Maverick Life

Maverick Life

Review: Exposing the scars of Apartheid at the Market Theatre

Review: Exposing the scars of Apartheid at the Market Theatre

The Market Theatre has jumped straight into confrontational theatre this year, opening with two plays that scrape at the festering wounds inflicted by Apartheid. By LESLEY STONES.

That sounds heavy stuff, and it is, with both The Island and Mies Julie proving provocative and challenging rather than outright enjoyable.

The Island has been around forever, first performed in 1973, and was written in a then-illegal collaboration between Athol Fugard, John Kani and Winston Ntshona.

It’s the story of two Robben Island cellmates, John and Winston, who are rehearsing a performance of Sophocles’ Antigone. By presenting a play-within-a-play, the authors cleverly use an ancient fight against political repression to highlight the gross inequalities and brutality of Apartheid.

Actors Atandwa Kani as John and Nat Ramabulana as Winston weren’t even born when The Island was written, yet they capture the backbreaking manual work perfectly and the tedium of hours of confinement with nothing to do but tell stories and bicker like an old married couple.

Kani, the son of the renowned author and actor John, has his father’s nuances of speech and is gaining his gravitas too. Both he and Ramabulana give powerful performances, equally matched in skills, eloquence and ability to capture the tension, boredom, hope and fears of their characters.

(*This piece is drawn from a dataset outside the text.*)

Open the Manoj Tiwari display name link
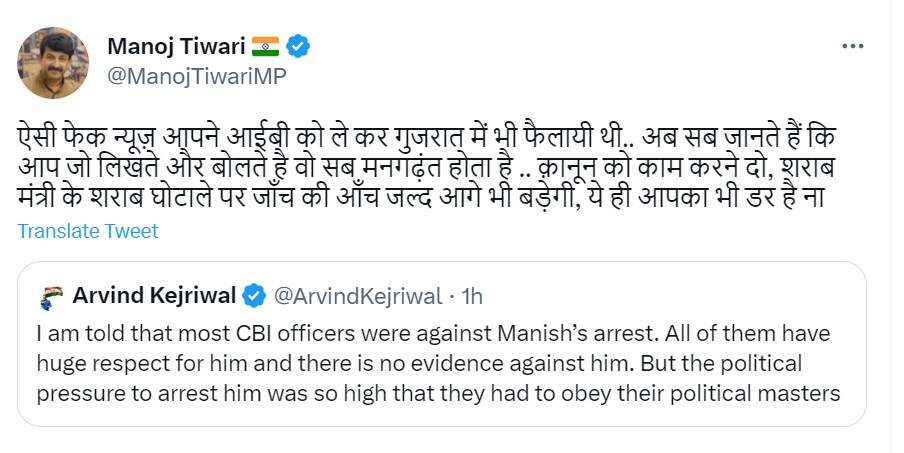 click(177, 46)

When John hears of his impending freedom, he feels guilty about abandoning his short-tempered friend, and Winston lets rip through jealousy, knowing many cellmates will come and go while he faces a bleak future of nothing but rocks and desolation.

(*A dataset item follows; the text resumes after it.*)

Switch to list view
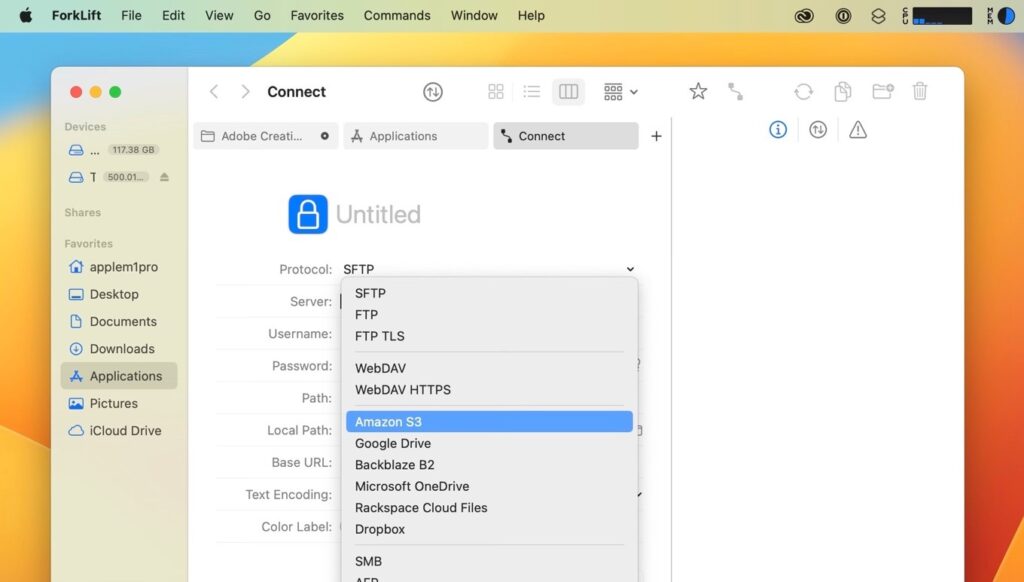The width and height of the screenshot is (1024, 582). [x=533, y=91]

My only gripe was the length of the opening sequence of mimed rock-breaking, which set the scene but overran its purpose considerably, creating a shuffling audience rather than one captivated by anticipation of the main event.
Also running at The Market is the much-acclaimed Mies Julie, rewritten to be set 18 years after the supposed arrival of democracy. The story is based on a Swedish play of 1888, but now unfolds in the Karoo in this version reworked and directed by Yael Farber.

When Mies Julie was performed in South Africa in 1985, it sparked death threats because of a cross-colour kiss. The kiss has now become a full-on highly graphic sex scene, so vigorous that the poor kitchen table may not make it through the season.

The play raises the vast inequalities and different expectations and realities the legacy of Apartheid has created for people with different colour skins. The white Boer and his daughter hold the land that was stolen by their ancestors, while squatters are ganging up outside with potent fury.

Skittish and sluttish Mies Julie (Hilda Cronje) goads her childhood playmate John (Bongile Mantsai) who is now the farmhand, taunting him beyond his limit with belittling insults and teasing him with her sexuality. The cultures forced upon them mean John can never be her equal, even though they were both raised by his mother Christine (Thoko Ntshinga).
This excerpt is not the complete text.